Scientific classification
- Kingdom: Animalia
- Phylum: Arthropoda
- Clade: Pancrustacea
- Class: Insecta
- Order: Lepidoptera
- Family: Depressariidae
- Genus: Antaeotricha
- Species: A. basalis
- Binomial name: Antaeotricha basalis Zeller, 1854
- Synonyms: Antaeotricha harpobathra Meyrick, 1916;

= Antaeotricha basalis =

- Authority: Zeller, 1854
- Synonyms: Antaeotricha harpobathra Meyrick, 1916

Species of moth in genus Antaeotricha

Antaeotricha basalis is a species of moth of the family Depressariidae. It is found in Argentina.

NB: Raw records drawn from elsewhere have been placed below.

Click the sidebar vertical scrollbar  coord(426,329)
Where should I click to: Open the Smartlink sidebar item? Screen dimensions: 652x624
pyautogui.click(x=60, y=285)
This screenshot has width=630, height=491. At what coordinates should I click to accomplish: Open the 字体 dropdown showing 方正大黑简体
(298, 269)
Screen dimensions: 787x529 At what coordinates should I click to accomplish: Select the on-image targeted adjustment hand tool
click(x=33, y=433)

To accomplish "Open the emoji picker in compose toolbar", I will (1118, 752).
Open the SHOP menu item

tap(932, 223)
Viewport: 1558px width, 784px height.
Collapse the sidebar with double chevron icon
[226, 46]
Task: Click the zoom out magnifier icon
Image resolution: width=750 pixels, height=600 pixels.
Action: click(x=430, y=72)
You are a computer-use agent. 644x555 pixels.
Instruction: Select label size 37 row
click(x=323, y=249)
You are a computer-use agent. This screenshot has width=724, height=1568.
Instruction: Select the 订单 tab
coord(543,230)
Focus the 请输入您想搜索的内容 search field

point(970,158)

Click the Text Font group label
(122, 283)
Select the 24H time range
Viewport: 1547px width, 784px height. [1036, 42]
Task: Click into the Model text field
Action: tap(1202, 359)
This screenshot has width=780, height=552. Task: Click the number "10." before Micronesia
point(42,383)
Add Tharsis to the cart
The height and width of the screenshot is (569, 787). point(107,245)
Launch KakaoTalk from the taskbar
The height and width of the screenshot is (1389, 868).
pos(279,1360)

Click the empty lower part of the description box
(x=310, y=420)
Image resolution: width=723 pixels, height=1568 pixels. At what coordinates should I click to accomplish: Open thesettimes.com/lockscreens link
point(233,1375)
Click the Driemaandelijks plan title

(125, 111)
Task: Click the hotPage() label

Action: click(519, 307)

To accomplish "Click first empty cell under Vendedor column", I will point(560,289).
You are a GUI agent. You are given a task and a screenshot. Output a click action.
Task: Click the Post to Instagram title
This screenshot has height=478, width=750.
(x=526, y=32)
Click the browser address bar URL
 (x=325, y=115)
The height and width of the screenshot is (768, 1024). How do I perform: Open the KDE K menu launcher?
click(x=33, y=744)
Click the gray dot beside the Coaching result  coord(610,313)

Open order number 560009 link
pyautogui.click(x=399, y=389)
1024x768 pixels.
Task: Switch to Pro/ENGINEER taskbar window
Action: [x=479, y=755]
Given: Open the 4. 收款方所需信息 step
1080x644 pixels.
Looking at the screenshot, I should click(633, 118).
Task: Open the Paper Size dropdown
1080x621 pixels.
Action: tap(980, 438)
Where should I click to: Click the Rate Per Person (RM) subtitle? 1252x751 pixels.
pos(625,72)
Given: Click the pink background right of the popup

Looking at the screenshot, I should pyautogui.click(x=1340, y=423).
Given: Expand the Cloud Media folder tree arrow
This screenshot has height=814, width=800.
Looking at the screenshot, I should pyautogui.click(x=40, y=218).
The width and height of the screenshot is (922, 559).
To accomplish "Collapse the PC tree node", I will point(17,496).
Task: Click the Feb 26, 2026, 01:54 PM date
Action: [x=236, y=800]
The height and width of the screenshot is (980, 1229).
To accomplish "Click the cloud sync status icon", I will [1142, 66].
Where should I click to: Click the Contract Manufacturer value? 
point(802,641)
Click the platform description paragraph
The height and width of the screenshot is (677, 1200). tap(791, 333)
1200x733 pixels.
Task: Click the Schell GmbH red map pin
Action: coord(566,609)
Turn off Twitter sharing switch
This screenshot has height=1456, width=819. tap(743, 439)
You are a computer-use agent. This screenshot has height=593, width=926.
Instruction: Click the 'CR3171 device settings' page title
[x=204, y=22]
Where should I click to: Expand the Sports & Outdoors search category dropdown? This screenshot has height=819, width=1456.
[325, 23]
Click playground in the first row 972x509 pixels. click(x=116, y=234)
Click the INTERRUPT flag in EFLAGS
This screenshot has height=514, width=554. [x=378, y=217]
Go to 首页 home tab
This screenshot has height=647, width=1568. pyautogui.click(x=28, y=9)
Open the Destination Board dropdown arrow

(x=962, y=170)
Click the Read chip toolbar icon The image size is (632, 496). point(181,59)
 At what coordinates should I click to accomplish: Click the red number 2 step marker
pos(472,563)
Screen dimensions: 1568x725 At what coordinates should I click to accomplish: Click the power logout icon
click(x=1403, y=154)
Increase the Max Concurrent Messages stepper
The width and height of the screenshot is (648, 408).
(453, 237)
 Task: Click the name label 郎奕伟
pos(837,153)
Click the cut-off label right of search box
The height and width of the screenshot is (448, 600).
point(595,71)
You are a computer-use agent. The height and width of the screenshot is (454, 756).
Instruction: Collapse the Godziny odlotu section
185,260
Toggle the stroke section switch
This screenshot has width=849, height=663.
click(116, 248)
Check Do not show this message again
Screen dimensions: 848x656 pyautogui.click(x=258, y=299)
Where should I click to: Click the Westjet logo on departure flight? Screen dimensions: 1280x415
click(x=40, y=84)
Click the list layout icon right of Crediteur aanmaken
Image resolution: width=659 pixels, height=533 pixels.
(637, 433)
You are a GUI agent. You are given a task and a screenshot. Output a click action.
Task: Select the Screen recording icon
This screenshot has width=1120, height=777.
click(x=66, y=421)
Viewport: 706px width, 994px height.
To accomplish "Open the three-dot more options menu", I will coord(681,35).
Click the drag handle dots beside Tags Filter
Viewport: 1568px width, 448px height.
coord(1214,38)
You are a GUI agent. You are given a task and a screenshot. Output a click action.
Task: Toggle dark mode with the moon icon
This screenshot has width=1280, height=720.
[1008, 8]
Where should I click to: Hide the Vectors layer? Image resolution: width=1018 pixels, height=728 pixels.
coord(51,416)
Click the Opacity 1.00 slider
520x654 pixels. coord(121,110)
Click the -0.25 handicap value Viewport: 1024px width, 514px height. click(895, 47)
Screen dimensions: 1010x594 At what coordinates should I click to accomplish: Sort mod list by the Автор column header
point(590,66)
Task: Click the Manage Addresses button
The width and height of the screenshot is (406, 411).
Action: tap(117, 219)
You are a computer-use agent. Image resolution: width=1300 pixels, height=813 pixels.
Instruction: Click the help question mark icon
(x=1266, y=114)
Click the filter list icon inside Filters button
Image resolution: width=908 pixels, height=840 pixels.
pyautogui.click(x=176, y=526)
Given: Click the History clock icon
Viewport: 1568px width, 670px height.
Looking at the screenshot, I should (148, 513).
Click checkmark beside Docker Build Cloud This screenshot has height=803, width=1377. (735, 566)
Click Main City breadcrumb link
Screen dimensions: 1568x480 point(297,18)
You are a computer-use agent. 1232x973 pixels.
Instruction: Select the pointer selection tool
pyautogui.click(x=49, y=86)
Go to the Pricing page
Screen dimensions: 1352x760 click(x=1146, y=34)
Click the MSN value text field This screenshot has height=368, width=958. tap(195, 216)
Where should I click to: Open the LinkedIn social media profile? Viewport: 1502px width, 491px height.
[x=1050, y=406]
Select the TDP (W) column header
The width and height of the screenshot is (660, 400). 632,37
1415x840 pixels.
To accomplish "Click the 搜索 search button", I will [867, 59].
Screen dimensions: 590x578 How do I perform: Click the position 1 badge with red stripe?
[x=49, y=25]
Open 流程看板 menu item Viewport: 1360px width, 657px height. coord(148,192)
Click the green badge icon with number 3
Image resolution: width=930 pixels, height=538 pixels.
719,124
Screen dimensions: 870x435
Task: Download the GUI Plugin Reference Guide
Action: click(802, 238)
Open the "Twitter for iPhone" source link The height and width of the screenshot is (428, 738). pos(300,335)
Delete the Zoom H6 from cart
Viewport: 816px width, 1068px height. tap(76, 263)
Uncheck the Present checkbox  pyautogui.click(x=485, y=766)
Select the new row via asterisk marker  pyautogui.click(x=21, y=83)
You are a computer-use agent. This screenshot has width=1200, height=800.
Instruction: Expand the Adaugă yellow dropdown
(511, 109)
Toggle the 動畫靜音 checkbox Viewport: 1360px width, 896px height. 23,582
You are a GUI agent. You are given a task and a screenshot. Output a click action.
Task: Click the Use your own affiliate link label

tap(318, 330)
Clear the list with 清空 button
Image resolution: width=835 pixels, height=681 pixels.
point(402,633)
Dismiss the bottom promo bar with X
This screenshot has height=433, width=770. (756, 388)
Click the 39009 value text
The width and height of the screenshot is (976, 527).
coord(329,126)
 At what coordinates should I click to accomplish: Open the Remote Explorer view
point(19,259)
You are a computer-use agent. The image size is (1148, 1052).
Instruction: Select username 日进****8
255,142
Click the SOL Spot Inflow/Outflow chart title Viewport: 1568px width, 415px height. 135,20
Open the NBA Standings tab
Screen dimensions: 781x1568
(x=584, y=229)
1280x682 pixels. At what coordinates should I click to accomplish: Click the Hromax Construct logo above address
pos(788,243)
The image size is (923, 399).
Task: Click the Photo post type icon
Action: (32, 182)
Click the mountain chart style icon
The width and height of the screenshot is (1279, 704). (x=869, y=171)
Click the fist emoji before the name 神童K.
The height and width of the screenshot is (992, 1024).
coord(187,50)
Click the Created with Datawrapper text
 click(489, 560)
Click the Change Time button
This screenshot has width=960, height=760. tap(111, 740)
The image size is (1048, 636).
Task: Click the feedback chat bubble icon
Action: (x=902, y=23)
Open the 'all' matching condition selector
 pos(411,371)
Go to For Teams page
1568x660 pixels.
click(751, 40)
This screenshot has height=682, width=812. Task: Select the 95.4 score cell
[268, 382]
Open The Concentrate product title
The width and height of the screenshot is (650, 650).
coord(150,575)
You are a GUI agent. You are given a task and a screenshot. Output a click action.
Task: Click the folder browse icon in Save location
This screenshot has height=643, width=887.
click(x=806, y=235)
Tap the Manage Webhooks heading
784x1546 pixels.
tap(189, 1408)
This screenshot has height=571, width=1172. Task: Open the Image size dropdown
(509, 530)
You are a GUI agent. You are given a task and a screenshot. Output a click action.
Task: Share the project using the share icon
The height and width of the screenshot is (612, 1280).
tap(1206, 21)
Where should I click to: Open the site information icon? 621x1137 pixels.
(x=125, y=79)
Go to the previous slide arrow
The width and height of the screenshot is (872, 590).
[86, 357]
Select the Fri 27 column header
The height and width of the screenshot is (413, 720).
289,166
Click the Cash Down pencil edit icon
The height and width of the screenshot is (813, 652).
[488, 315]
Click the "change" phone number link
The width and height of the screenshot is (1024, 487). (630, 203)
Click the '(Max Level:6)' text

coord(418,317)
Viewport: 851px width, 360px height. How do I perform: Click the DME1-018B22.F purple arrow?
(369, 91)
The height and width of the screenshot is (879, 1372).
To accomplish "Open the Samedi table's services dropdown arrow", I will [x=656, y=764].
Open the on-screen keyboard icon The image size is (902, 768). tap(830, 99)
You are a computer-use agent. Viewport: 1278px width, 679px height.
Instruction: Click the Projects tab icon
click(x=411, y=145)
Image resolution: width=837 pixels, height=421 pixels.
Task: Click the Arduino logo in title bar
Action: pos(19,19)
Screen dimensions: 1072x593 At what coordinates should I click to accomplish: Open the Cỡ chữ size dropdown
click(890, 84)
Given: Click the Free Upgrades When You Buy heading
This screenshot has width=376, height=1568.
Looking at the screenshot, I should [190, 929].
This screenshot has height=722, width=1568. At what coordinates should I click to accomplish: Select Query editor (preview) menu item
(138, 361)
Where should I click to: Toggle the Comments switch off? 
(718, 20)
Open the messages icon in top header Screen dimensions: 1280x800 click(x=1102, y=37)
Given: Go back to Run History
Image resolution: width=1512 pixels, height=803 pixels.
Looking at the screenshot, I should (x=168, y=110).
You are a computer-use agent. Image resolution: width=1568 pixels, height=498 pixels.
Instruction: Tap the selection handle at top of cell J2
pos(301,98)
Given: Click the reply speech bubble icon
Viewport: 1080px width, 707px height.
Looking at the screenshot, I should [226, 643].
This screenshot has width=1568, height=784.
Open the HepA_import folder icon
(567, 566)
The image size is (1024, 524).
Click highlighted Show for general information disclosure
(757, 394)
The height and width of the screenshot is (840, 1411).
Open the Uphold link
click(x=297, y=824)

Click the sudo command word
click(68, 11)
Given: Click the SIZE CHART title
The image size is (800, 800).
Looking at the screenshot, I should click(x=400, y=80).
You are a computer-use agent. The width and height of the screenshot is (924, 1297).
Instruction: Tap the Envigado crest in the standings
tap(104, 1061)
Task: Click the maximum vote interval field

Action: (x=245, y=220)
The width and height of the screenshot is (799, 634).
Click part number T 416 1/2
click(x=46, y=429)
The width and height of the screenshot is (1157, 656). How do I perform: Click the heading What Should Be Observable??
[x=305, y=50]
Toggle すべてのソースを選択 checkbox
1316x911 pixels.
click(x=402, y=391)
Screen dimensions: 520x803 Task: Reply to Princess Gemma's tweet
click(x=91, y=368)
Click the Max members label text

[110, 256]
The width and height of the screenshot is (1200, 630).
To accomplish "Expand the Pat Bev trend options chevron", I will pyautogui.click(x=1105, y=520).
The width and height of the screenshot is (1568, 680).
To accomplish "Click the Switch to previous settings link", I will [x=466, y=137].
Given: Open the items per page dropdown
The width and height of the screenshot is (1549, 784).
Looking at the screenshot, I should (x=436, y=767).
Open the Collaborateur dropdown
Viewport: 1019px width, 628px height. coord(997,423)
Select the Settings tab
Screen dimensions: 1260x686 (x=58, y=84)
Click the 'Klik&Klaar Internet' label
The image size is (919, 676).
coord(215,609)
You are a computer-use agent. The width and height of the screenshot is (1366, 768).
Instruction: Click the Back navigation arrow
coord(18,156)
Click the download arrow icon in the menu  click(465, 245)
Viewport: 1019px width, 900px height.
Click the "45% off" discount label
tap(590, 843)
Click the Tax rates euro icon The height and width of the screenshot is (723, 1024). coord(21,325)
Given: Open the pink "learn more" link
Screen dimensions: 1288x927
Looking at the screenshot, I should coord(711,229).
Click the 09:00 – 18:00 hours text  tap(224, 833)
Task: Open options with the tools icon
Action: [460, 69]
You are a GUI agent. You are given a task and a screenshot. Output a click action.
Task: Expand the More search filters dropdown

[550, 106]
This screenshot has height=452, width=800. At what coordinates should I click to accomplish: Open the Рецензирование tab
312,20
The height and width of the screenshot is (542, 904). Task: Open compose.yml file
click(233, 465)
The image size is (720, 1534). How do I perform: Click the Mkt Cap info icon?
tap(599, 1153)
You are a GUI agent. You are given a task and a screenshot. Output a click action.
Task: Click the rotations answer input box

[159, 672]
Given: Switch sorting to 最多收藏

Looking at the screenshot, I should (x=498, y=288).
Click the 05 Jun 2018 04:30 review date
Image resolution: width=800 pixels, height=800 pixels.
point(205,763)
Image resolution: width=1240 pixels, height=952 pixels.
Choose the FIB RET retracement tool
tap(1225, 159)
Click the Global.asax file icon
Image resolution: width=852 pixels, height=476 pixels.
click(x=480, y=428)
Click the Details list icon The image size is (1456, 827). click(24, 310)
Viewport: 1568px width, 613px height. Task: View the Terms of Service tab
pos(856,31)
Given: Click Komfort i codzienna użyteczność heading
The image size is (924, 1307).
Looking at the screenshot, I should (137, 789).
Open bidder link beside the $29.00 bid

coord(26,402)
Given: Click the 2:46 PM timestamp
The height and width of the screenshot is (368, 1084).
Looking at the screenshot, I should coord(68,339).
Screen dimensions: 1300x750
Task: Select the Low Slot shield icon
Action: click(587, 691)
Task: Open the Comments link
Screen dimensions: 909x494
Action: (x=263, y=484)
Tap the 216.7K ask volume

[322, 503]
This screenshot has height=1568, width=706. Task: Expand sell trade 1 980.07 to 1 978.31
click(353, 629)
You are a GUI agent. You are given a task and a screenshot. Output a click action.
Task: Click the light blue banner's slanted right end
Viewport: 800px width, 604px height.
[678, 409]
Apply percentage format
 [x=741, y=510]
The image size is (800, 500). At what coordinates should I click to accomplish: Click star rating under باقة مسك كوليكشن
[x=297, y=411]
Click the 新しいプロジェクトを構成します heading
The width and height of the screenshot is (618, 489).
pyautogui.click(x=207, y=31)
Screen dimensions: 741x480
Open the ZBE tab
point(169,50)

The wingspan is about 27 mm. The forewings are ochreous-whitish with three short blackish bars suffused together with grey forming an elongate blotch along the basal fourth of the costa and with projecting ochreous-whitish dorsal scales. There is a fine linear fuscous dot on the fold at one-third of the wing and a blackish-fuscous dot at the end of the cell, as well as a faint pale fuscous irregular curved shade from beyond the middle of the costa to three-fourths of the dorsum and a faint light fuscous rather curved shade terminating in the tornus, not nearly reaching the costa. A fuscous elongate mark is found on the costa at three-fourths and there are two or three small cloudy fuscous spots around the apex. The hindwings are whitish-grey, becoming whitish anteriorly. The costa is expanded from the base to two-thirds, with a broad projection of long rough hairscales suffused with dark grey beneath, and a long whitish subcostal hairpencil from the base lying beneath the forewings.